ChatGPT Health misses urgent medical crises over 50% of the time

According to new research published in Nature Medicine, ChatGPT Health (OpenAI’s dedicated AI-driven chatbot that’s “designed for health and wellness,” which launched earlier this year) repeatedly failed to identify medical emergencies that required immediate medical attention, reports The Guardian.
Lead researcher Dr. Ashwin Ramaswamy, along with his colleagues, created “60 realistic patient scenarios covering health conditions from mild illnesses to emergencies,” which were reviewed by independent doctors based on established clinical guidelines.
In 51.6% of the cases where patients should’ve been sent to the hospital for emergency care, they were instead advised to stay home and/or book a regular doctor’s appointment.
ChatGPT Health performed well enough in clear-cut emergency situations, such as in the case of strokes and severe allergic reactions, it didn’t fare so well when symptoms were more complex and weren’t yet emergencies but could become life-threatening very quickly.

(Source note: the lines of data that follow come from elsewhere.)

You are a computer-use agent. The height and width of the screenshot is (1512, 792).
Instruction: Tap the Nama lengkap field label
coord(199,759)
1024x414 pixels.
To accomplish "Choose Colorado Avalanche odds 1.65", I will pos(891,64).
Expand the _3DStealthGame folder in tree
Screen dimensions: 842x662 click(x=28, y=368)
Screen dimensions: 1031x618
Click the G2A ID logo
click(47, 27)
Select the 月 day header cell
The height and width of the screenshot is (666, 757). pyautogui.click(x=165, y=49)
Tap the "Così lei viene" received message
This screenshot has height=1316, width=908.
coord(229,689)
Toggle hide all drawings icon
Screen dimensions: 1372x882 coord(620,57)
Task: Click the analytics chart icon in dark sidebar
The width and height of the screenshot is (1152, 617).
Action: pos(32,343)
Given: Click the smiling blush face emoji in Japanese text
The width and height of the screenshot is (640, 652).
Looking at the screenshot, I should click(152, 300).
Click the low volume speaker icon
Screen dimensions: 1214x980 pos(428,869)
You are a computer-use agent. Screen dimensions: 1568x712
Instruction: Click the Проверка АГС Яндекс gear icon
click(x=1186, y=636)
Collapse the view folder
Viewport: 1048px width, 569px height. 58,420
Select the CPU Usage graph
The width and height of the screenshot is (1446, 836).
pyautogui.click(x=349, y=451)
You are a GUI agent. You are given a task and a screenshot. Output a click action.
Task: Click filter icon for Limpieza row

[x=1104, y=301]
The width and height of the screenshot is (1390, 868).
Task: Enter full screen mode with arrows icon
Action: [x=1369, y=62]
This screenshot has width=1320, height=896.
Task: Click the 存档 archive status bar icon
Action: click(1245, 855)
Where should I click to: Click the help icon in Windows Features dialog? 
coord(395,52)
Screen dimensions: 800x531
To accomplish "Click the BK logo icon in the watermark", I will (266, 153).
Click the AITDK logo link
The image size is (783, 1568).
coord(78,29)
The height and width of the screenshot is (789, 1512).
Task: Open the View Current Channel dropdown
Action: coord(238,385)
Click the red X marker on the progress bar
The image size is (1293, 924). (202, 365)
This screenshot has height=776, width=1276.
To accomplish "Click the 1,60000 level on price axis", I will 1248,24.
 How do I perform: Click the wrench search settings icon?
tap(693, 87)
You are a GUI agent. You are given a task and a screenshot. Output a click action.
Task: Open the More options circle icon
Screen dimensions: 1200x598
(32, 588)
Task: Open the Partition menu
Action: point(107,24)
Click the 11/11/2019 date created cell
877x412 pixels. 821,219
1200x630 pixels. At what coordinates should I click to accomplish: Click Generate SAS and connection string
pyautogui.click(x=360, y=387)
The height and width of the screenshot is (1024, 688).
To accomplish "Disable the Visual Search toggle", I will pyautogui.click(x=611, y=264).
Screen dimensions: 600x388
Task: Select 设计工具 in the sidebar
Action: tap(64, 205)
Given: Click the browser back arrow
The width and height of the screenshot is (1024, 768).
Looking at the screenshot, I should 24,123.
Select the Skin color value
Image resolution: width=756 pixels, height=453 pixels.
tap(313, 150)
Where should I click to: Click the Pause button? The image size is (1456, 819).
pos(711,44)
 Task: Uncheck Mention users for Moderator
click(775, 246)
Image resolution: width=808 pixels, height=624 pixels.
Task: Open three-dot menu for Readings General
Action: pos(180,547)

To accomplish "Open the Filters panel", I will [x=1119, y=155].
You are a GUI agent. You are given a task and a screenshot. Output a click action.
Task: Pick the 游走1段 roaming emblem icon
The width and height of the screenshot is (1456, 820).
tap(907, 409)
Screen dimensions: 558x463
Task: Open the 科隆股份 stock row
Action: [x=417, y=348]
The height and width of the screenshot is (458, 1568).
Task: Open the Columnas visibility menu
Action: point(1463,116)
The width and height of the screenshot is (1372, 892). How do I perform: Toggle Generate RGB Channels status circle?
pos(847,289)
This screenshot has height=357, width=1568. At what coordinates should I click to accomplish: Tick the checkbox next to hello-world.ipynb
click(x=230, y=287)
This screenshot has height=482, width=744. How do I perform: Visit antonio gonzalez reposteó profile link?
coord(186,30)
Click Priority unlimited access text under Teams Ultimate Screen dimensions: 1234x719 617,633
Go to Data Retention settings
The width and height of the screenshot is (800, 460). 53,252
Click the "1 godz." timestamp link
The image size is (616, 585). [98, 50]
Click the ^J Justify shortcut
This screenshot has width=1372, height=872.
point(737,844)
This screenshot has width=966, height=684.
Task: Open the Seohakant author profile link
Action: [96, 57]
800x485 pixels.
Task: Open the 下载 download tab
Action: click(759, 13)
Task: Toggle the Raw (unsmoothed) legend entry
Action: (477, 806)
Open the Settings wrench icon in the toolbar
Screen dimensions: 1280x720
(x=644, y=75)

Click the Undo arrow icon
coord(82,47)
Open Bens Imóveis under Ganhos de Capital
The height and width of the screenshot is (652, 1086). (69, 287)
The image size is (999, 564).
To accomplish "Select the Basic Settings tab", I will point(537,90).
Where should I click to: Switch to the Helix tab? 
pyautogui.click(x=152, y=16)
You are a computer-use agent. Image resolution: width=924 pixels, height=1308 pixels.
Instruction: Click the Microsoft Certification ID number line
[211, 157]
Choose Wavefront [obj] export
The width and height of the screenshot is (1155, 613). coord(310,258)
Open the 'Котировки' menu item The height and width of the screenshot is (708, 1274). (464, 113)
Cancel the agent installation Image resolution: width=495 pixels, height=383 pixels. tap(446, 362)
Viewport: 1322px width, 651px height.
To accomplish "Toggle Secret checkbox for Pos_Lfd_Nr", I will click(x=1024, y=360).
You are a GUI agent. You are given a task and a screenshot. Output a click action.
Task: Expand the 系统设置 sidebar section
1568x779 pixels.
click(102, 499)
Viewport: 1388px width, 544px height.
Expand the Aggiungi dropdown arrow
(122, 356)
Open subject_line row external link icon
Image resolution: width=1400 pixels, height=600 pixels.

“If you’re experiencing respiratory failure or diabetic ketoacidosis, you have a 50/50 chance of this AI telling you it’s not a big deal,” said doctoral researcher Alex Ruani. “Eight times out of 10, [ChatGPT Health] sent a suffocating woman to a future appointment she would not live to see. […] Meanwhile, 64.8% of completely safe individuals were told to seek immediate medical care.”
OpenAI told The Guardian that these results don’t reflect how the service is normally used and that the model is continuously refined.